Berlin : Stadtmöbel für Holland

Hans Wall setzt seinen Expansionskurs fort – und eröffnet ein Werk bei Arnheim

Alexander Visser[Duiven]

Hans Wall strahlt, wenn er sich freut. Am Freitag hatte der Berliner Stadtmöblierer viel Anlass zum Strahlen. Der 62-jährige Unternehmer eröffnete den neuen Sitz seiner Wall AG in den Niederlanden. Mehr als 2,5 Millionen Euro hat Wall in den Neubau in Duiven bei Arnheim investiert. Der gebürtige Schwabe setzt so eine Expansionsstrategie fort, die nicht viele Berliner Firmen vorweisen können.

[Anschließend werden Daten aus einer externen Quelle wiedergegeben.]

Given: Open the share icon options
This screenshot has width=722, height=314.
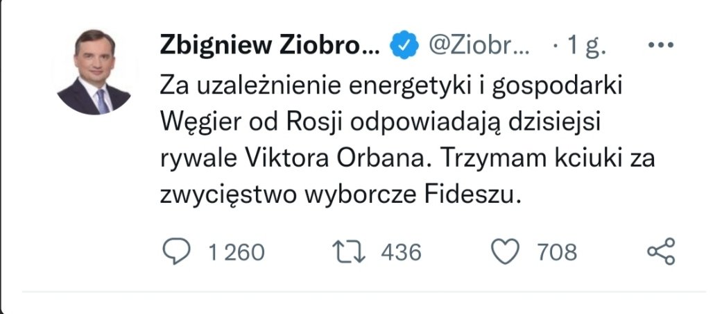Looking at the screenshot, I should pyautogui.click(x=660, y=251).
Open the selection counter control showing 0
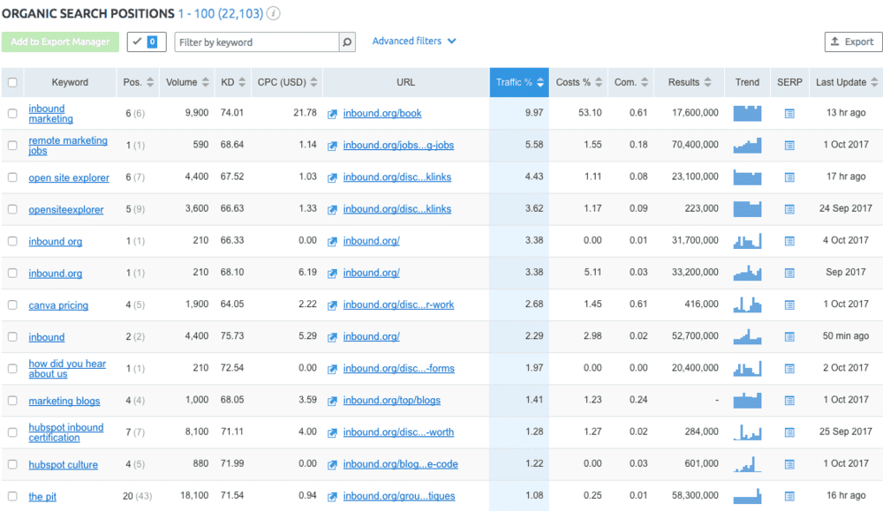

Die Berliner Stadtmöbel vom City-WC bis zum leuchtenden Kiosk sind mittlerweile in sieben Ländern und dutzenden Städten vertreten. Für die Städte sind die Produkte kostenlos, Wall verdient an der Vermarktung der Werbeflächen. „Ich habe Ende der achtziger Jahre die leuchtenden City-Light-Poster in den Niederlanden eingeführt“, sagt Wall. „Als wir vor zwei Jahren in Boston die erste City-Toilette aufgestellt haben, haben Touristen sie fotografiert.“

Neue Ideen seien für den Erfolg wichtiger als Milliardenumsätze. Allerdings ist auch das Familienunternehmen Wall AG kein kleiner Betrieb mehr: 2003 überstieg der Jahresumsatz erstmals die Grenze von 100 Millionen Euro. 550 Menschen arbeiten weltweit für Wall. In den Niederlanden sollen 45 Mitarbeiter in den transparenten Neubau an der Autobahn A 12 ziehen. Wer abends von Amsterdam zum Beispiel nach Düsseldorf fährt, rauscht an Berliner Stadtmöbeln vorbei: In der gläsernen Vorhalle der Fabrik sind Berliner Plakatvitrinen und die neuen Bus-Wartehäuschen mit Computerdisplays ausgestellt. In der dahinter liegenden Montagehalle werden die in Velten bei Berlin produzierten Stadtmöbel zusammengeschraubt. „Wir haben viel Glas verwendet, weil das auch ein zentraler Werkstoff bei den Produkten von Wall ist“, sagt Christoph Fleckenstein, dessen Berliner Industriedesign-Firma Ion den Bau entworfen hat – sich zeigen ist eben ein Unternehmensprinzip von Wall. Das merkt man auch in Berlin, wo er mit Sponsoring-Aktionen auf sich aufmerksam macht: 300 000 Euro zahlte er für die Weihnachtsbeleuchtung am Ku’damm; 80000 Euro für die Patenschaft für den Urvogel Archaeopteryx im Naturkundemuseum. Walls Sohn Daniel, verantwortlich für Vertrieb und Marketing, kennt noch eine weitere Zutat für den Erfolg: „Dass sich die ganze Familie für den Betrieb einsetzt, macht ihn auch bei den Mitarbeitern sympathisch“, sagt er.